LA
CARRETA
Prólogo
de Wilfredo Penco
Montevideo
2004
SEXAGÉSIMA ENTREGA
XIV
(4)
Siguió trabajando en su
dibujo con enfermiza fruición. De pronto un ruido de pasos y de cosa arrastrada
lo despertó de su tarea. Aplastó con el pie las cuatro brasas que ardían aun y
se quedó inmóvil, con la mirada fija en la oscuridad, como si sus ojos oyesen…
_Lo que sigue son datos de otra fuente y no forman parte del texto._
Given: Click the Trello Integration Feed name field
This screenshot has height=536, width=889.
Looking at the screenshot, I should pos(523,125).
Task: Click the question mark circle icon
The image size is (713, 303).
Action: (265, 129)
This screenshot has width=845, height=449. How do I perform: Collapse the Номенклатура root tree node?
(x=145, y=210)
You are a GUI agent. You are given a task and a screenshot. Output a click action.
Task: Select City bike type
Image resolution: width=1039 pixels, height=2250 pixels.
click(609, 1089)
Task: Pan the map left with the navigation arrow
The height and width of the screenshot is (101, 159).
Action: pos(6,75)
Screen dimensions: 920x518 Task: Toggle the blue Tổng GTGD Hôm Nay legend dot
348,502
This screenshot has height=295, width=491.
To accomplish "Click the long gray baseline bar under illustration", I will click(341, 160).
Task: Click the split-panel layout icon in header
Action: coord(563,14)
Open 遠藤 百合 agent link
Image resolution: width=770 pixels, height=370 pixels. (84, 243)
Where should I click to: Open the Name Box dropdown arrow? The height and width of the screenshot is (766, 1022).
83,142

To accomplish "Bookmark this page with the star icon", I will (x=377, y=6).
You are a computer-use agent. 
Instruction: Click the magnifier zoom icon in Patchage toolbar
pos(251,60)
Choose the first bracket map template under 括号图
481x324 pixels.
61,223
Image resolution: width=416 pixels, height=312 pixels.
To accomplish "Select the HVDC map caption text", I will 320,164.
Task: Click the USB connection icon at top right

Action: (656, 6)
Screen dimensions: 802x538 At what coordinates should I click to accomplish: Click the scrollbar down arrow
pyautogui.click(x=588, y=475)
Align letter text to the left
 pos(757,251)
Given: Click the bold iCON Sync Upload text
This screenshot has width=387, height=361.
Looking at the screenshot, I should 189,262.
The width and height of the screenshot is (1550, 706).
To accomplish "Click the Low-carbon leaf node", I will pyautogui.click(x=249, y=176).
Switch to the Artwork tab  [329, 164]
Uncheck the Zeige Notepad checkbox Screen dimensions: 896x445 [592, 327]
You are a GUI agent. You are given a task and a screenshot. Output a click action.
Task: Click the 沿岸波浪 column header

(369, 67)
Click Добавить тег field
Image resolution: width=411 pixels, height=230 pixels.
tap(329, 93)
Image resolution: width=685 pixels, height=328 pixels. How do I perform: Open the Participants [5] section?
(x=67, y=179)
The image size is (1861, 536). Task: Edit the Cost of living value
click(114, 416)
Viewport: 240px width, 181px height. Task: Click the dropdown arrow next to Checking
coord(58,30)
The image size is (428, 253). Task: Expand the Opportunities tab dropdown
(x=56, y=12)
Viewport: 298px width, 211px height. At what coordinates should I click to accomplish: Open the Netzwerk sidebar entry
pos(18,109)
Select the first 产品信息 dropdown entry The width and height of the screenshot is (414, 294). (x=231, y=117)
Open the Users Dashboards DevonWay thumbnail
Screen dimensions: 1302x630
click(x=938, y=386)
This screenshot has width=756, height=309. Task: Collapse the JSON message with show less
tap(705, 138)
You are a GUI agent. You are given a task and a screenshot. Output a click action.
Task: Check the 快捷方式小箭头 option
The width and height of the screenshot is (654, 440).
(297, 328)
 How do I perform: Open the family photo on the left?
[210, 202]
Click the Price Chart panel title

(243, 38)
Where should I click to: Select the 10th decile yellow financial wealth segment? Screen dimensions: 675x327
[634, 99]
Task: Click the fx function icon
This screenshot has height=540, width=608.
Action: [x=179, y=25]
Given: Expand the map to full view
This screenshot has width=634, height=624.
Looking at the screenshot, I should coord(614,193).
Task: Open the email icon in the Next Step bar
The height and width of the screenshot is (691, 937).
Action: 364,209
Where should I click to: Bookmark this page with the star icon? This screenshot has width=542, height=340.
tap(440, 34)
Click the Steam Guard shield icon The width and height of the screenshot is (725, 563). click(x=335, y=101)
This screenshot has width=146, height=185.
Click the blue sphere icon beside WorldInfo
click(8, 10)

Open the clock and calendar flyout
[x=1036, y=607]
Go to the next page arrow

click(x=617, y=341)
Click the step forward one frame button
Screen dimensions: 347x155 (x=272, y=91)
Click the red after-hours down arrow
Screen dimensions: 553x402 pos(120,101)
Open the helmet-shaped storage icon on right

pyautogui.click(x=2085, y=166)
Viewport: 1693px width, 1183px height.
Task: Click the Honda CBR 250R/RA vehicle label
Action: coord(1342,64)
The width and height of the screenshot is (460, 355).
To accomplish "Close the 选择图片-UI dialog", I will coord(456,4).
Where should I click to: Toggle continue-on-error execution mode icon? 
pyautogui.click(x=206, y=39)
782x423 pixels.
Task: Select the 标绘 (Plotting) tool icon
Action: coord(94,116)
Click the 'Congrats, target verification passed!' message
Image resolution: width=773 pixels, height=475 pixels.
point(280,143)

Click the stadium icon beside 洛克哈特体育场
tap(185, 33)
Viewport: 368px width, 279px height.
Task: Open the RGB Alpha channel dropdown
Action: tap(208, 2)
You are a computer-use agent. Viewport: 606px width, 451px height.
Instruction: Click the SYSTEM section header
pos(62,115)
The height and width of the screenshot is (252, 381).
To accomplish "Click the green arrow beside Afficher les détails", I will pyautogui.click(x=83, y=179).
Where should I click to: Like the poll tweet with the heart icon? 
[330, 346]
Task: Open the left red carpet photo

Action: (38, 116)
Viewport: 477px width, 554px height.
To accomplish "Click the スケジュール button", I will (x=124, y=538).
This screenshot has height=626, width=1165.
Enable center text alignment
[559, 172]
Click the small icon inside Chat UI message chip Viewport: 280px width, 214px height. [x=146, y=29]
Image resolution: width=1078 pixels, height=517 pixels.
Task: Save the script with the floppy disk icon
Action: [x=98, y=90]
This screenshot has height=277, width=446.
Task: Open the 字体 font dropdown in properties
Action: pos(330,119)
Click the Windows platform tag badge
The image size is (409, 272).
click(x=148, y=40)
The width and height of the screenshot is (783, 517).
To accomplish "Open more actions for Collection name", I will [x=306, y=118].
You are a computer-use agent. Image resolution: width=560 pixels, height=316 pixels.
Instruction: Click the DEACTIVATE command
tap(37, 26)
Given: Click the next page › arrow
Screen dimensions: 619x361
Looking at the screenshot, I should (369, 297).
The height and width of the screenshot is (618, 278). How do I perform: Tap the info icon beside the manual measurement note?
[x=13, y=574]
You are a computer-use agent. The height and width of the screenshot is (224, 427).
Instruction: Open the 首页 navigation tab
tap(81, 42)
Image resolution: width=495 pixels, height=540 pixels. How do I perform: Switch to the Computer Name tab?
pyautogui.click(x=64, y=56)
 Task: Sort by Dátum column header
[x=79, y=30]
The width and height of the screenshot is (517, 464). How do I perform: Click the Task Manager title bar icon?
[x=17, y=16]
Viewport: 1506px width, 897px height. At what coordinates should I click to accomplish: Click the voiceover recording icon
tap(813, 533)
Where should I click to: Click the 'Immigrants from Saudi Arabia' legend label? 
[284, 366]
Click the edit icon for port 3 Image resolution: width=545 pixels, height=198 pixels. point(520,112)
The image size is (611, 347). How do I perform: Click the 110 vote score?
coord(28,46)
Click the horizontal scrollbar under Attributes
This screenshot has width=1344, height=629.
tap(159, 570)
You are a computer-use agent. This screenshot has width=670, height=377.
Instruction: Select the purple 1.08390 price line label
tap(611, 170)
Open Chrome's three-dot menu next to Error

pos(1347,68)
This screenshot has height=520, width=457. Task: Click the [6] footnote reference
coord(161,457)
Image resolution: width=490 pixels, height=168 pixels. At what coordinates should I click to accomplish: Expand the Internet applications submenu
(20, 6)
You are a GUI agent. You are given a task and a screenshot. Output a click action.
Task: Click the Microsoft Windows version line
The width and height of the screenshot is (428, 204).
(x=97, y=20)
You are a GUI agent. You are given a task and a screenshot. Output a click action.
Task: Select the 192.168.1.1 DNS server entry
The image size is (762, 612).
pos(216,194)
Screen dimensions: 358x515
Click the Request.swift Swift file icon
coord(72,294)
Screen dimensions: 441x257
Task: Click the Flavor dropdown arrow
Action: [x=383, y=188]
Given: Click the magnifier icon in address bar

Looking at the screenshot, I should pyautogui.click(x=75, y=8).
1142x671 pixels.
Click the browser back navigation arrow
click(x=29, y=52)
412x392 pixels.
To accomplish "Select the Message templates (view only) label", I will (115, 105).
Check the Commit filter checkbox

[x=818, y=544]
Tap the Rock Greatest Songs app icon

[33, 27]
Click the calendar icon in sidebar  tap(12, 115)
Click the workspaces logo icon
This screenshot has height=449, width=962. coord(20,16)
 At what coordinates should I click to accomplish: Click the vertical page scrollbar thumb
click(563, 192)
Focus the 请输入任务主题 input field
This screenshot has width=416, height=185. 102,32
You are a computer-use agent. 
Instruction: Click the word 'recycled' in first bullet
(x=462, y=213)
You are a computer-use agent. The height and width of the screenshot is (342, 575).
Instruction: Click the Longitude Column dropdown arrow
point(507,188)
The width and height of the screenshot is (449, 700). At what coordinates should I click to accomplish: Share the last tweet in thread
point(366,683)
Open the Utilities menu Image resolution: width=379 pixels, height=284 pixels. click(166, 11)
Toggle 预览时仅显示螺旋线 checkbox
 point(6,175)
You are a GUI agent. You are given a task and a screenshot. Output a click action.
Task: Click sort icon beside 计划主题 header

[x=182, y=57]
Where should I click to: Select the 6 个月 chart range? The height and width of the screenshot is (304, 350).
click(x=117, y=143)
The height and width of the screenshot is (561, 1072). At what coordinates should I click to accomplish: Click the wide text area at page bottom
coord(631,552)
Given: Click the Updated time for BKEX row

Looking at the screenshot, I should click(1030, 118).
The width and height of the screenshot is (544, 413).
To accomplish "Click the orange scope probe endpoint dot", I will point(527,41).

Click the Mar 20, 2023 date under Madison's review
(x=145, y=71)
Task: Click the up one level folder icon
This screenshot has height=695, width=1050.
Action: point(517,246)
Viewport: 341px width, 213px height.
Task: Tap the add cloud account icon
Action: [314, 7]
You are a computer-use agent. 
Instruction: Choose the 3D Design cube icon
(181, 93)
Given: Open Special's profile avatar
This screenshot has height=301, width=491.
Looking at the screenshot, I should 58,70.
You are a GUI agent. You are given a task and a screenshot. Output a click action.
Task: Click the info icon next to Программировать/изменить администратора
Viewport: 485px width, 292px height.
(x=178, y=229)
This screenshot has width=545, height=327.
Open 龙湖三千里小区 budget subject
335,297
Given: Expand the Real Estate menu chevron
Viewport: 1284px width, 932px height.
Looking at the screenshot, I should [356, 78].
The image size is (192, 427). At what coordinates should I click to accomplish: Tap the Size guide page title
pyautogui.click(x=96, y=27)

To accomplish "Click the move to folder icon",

Se agachó después para recoger de la tierra los ruidos perdidos. En el callejón
había gente empeñada en extraño trabajo. El sordo ruido de una pala y un pico
ahogaron sus pasos. Repentinamente apareció, a cuatro metros de los dos hombres
que trabajaban, como si la oscuridad lo hubiese parido. Uno de los hombres
hundía la herramienta y la agitaba violentamente en el agua fangosa de un
pantano. Eran trabajadores nocturnos. Trataban de ahondar el ojo ciego de la
tierra para precipitar a la diligencia, que pasaría al amanecer.
Los trabajadores
nocturnos dejaron caer sus brazos. Chiquiño habló:
-Habrá pa los tres
mañana…
Uno de los pantaneros
dijo por lo bajo:
-Si usté lo dice…
-No nos vamo’a peliar
-insistió el expresidiario-. Será pa los tres, ¡qué pucha!
-¡Siguro! -se animó a
decir uno de los trabajadores sorprendidos.
Chiquiño se llenó de
coraje:
-Bueno. Yo les pido que
no digan nada, pero reciencito metí las manos en el cajón de la finadita y…
-¿Trai el cuchiyo? -se apresuró
a preguntar uno de los pantaneros.
-¡No, disgraciao, no!
¡Mientras ustedes guachos! ¡Mal hablaus!... ¡Mienten!...
Un largo silencio
envolvió a los tres hombres.
-¡El diablo anda metido
en esto! -dijo. -¡Algún día se sabrá la verdad!
Y apretó los codos
contra el cuerpo, para ahogar su grito de protesta.
Se dirigió hacia el
alambrado, rompiendo las sombras con su figura ágil. Caminaría hasta el
camposanto donde se hallaban los restos de “la Leopoldina”. Al agacharse para
meter la cabeza entre el cuarto y quinto alambre, se oyó el zumbido de
instrumento liviano, arrojado al aire con violencia. Cimbrearon los alambres al
chocar en ellos el instrumento. En la nuca de Chiquiño hubo una conmoción
imprevista. El golpe lo dejó tendido en el suelo, boca abajo, en el barro.
Desde la oscuridad, uno
de los traidores pantaneros le había arrojado el mango de una herramienta. Un
hilo de sangre se deslizaba por el barro.
El viento silbaba en
sus orejas, con interminable son de flauta, cuando la luna llena trepaba el
cerro, plateándolo. Estaba encima de la tumba, forcejeando para arrancar al
cruz. Se arrodilló y tiró para arriba con todas sus fuerzas. La cruz, al desprenderse
de la tierra, abrió un boquete. Allí metió, afanosamente, las manos en garra.
Primero arrancó un terrón con gramilla, con pasto seco, del que se halla encima
de las tumbas abandonadas. Después, la tierra húmeda, se le metió en las uñas..
Con el cuchillo la cortaba, como si fuese grasa para hacer velas. Poco a poco
fue ahondando la excavación, hasta que no pudo más, porque las uñas le
resbalaban sobre la tapa mohosa del ataúd.
El viento silbaba en
sus oídos. El rectángulo abierto en la tierra ya era suficientemente grande.
Halló el borde el cajón, y con el cuchillo lo rodeó hasta volver al punto
inicial. Había que sacar más tierra para poder levantar la tapa.
Clavó las rodillas
sobre la caja y un ruido de madera podrida que se parte y un olor a orín y a
trapo quemado subió hasta sus narices. Metió los dedos en una pequeña rajadura
y, puestos en gancho, tiró para arriba. La tela podrida que venía adherida a la
madera, se desgarró.
La luna estaba alta y
era pequeñita para los ojos del hombre. Como un grano de arroz, pero alumbraba
como un sol, al que le hubiesen quitado todo el oro para cambiárselo por plata.